> **Records**:
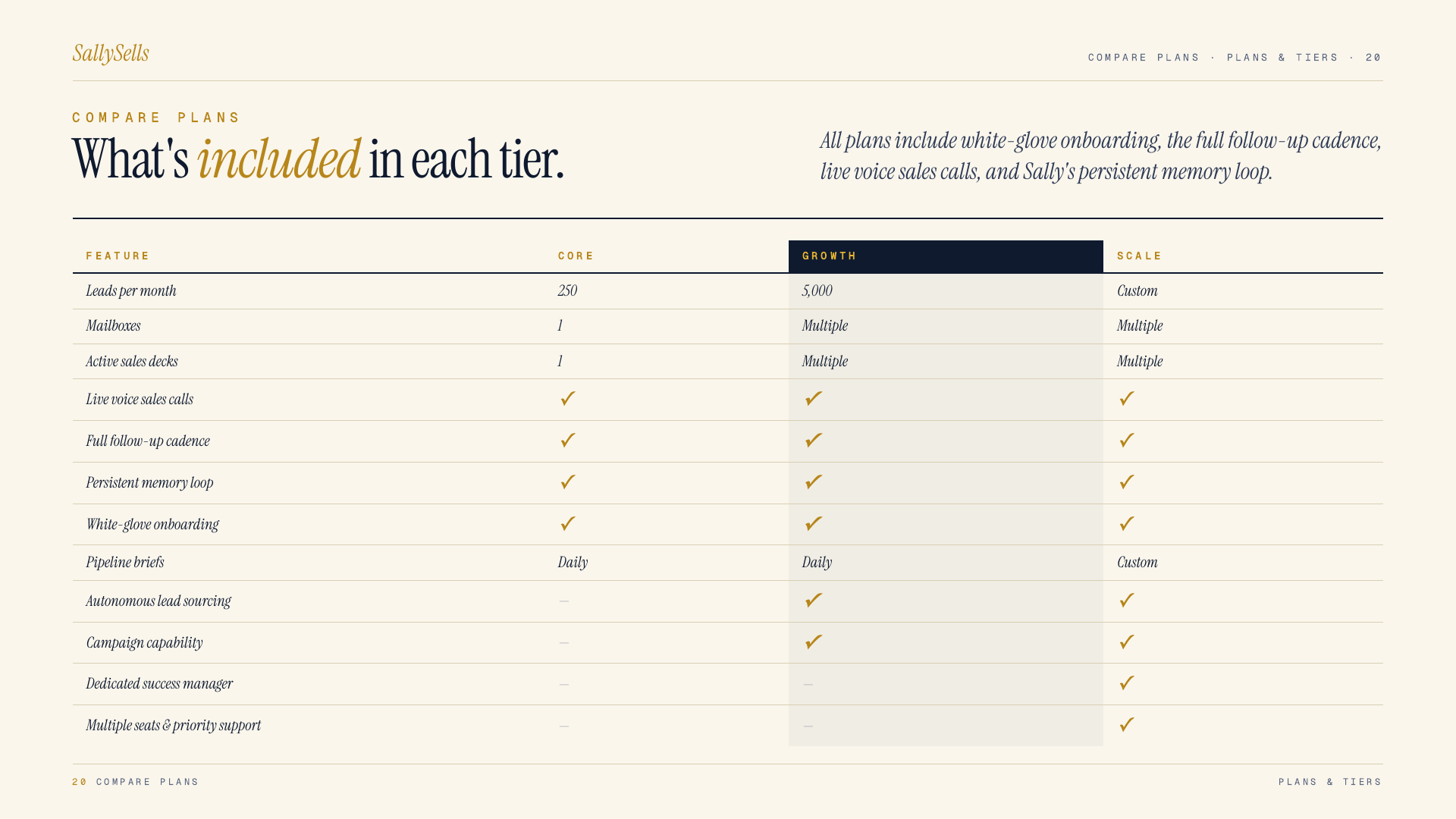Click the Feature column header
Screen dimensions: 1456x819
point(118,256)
==
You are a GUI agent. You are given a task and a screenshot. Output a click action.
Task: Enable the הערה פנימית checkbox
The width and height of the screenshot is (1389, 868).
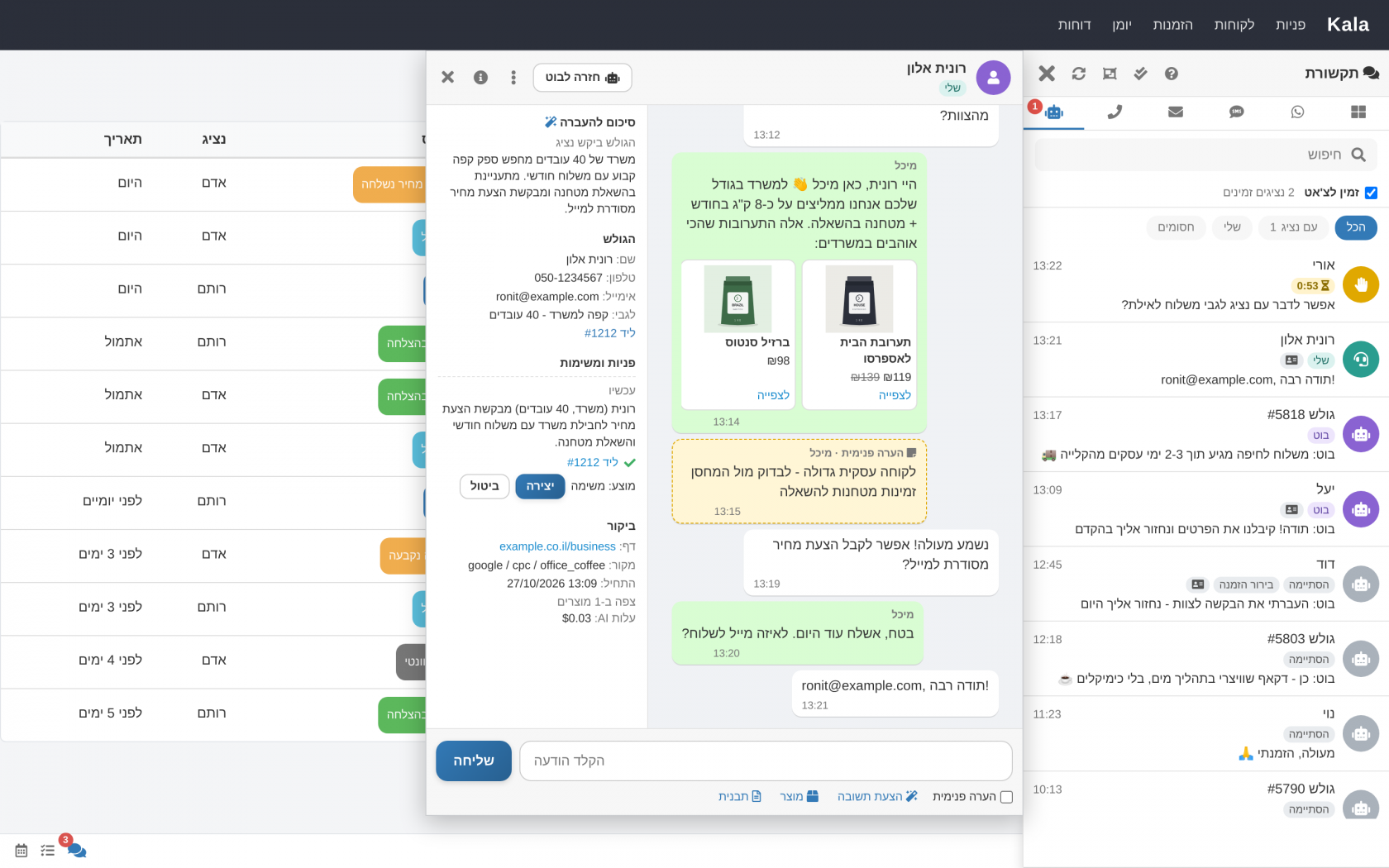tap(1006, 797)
---
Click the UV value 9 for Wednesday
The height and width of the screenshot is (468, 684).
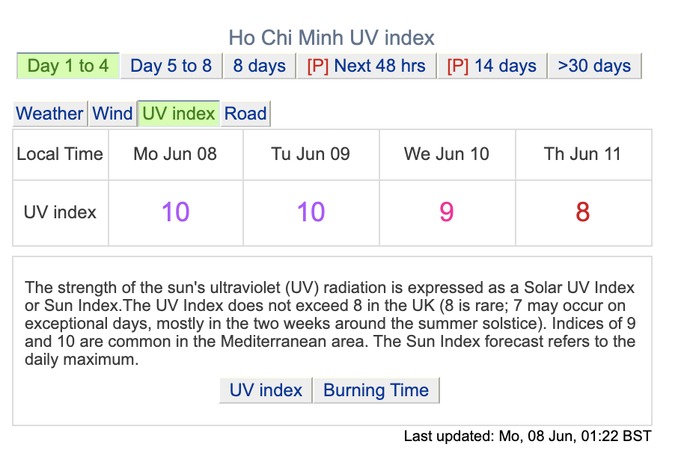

> **Exercise task**: Lay out the items from the line with "Click the Feature column header" to the line with "point(118,256)" as a Markdown table with columns Number and Item line, skipping blank lines. Leave out the pictures.

> **Answer to the task**:
| Number | Item line |
|---|---|
| 1 | Click the Feature column header |
| 2 | Screen dimensions: 1456x819 |
| 3 | point(118,256) |